Das ist - neben der Herkunft aus einem kaputten Elternhaus in Dianas Fall und einem heilen im Fall Kate - ein weiterer wesentlicher Unterschied zwischen den beiden "Märchenprinzessinnen". "Prinz Charles und Diana waren vor ihrer Verlobung vielleicht 28 Tage zusammen und allein miteinander", unterstreicht der Diana-Biograf Andrew Morton. "Gekannt hatten sie sich schon länger, doch in der Zeit war meistens Camilla Parker Bowles als Anstandswauwau mit dabei." William und Kate kennen sich bald elf Jahre. "Die beiden kommen rüber wie ein Paar, das schon fünf Jahre verheiratet ist, die ganzen Scherze kennt und weiß, wer auf welcher Bettseite schläft."

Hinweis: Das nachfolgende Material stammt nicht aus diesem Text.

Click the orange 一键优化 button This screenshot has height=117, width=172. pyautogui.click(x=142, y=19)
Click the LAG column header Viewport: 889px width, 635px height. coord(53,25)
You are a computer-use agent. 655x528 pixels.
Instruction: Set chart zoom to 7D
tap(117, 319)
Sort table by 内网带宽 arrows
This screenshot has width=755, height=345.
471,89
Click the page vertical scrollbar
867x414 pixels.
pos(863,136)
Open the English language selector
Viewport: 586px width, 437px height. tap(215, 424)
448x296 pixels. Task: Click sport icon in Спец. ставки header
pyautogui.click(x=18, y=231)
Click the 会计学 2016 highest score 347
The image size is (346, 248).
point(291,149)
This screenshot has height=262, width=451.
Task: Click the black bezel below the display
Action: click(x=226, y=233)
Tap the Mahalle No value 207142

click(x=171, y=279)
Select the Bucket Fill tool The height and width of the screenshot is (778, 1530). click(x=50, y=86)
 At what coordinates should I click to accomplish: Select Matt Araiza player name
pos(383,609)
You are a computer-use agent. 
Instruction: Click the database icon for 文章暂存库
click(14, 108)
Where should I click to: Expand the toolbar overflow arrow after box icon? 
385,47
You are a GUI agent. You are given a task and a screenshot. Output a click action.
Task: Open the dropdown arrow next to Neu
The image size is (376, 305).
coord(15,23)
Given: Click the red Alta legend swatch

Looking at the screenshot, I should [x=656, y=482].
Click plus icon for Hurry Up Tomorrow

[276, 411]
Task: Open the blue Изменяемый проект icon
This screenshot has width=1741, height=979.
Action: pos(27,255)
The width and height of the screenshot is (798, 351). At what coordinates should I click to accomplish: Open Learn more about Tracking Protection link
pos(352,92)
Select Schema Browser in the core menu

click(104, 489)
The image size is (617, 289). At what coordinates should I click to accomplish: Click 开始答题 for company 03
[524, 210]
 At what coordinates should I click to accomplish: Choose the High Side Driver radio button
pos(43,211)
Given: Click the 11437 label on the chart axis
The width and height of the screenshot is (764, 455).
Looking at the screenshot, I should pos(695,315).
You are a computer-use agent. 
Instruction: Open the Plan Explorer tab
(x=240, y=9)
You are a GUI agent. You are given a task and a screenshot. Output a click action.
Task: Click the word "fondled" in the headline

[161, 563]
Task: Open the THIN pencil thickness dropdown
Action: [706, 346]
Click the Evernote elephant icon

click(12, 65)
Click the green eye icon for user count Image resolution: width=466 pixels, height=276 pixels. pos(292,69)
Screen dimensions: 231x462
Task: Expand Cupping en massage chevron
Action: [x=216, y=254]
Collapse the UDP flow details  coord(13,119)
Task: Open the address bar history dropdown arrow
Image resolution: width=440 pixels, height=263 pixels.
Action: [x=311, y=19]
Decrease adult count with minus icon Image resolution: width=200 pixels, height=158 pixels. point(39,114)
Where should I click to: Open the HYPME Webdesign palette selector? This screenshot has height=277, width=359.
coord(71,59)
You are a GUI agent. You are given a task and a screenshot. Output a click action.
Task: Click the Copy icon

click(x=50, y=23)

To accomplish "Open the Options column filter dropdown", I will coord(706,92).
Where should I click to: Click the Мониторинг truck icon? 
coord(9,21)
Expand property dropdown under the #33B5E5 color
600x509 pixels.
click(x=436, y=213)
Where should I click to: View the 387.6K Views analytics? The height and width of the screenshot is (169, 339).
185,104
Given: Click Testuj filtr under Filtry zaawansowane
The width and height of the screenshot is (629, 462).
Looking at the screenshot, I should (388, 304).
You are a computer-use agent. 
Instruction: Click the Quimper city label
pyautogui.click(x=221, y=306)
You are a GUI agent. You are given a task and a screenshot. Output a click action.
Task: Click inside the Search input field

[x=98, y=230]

Das ist auch der Eindruck, den die Menschen bei den bisher spärlich dosierten gemeinsamen Terminen gewonnen haben. Der erste öffentliche Auftritt des Paares fand im Februar statt - die Taufe eines Rettungsbootes auf Angelsey. Die Insel vor Nordwales ist quasi ihre zweite Heimat, denn der Prinz ist dort als Rettungspilot stationiert und lebt in einem Bauernhaus. Ein weiterer Termin führte nach Belfast, wo beide auf dem Rathausplatz ihre Fertigkeit im Eierkuchenwerfen unter Beweis stellten. Bei dem Besuch gab zum ersten Mal Kritik an Kate. "Sie sind zu dürre geworden und dürfen unter keinen Umständen noch mehr abnehmen", ermahnte eine Hausfrau. "Alles Teil der Hochzeitsvorbereitungen", lachte Kate zurück. Das wiederum veranlasste die "Daily Mail"-Kolumnistin Amanda Platell, der Prinzessin in spe Pralinen zu schicken und einen überdrehten offenen Brief zu schreiben: "Mach bloß keine Diana! Deren Brautkleid musste immer wieder enger gemacht werden, von anfangs 74 Zentimeter Taillenumfang auf 58 Zentimeter zum Schluss."